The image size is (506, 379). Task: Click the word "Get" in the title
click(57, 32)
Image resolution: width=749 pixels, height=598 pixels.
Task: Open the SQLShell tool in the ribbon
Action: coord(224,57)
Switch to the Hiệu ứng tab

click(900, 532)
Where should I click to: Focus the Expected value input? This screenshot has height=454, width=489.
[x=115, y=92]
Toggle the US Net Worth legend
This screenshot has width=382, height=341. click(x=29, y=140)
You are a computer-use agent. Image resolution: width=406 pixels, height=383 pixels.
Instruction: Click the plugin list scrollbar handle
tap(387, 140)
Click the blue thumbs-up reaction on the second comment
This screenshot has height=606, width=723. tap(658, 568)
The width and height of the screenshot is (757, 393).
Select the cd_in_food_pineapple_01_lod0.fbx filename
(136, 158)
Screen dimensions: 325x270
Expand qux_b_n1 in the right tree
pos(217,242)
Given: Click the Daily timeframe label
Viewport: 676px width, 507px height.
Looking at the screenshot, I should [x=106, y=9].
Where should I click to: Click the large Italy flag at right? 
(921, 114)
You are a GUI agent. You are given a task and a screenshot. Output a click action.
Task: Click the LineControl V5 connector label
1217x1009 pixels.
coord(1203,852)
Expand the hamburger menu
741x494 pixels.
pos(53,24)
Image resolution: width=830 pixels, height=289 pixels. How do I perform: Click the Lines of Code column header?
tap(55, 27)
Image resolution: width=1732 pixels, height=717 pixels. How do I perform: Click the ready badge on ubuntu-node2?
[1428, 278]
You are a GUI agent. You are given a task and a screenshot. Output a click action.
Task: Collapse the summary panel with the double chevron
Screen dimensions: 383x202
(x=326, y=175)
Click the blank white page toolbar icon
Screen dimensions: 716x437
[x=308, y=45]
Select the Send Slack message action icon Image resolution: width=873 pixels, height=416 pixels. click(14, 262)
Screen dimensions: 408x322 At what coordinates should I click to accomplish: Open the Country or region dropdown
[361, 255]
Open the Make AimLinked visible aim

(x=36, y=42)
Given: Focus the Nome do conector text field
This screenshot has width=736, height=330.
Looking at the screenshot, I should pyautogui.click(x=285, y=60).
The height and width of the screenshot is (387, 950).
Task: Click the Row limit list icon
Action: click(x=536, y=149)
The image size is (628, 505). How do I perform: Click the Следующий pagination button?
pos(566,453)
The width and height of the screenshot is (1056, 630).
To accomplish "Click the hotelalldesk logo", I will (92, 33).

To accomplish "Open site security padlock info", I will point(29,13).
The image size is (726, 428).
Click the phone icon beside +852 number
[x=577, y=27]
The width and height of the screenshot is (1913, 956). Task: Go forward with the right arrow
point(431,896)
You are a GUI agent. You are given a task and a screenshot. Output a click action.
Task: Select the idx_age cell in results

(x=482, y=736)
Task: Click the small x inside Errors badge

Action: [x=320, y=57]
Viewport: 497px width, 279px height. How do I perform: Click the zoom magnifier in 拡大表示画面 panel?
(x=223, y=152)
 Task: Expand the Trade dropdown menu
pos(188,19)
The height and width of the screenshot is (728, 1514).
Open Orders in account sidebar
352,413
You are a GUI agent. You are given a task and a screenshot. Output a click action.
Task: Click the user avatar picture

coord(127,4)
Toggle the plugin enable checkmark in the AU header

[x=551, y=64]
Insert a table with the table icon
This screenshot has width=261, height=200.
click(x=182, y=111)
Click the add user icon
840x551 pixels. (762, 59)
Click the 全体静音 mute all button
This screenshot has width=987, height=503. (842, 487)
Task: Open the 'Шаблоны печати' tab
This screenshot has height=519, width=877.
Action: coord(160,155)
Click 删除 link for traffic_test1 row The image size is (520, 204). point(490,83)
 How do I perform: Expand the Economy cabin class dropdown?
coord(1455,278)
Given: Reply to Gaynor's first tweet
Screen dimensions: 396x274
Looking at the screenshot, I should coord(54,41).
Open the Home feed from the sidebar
====
Where the listing above reaches the line that contains "The width and height of the screenshot is (1056, 630).", start retyping, and finish with the line that contains "The image size is (726, 428)."; reproduce those lines exactly and no others.

The width and height of the screenshot is (1056, 630).
To accomplish "Click the hotelalldesk logo", I will (92, 33).

To accomplish "Open site security padlock info", I will point(29,13).
The image size is (726, 428).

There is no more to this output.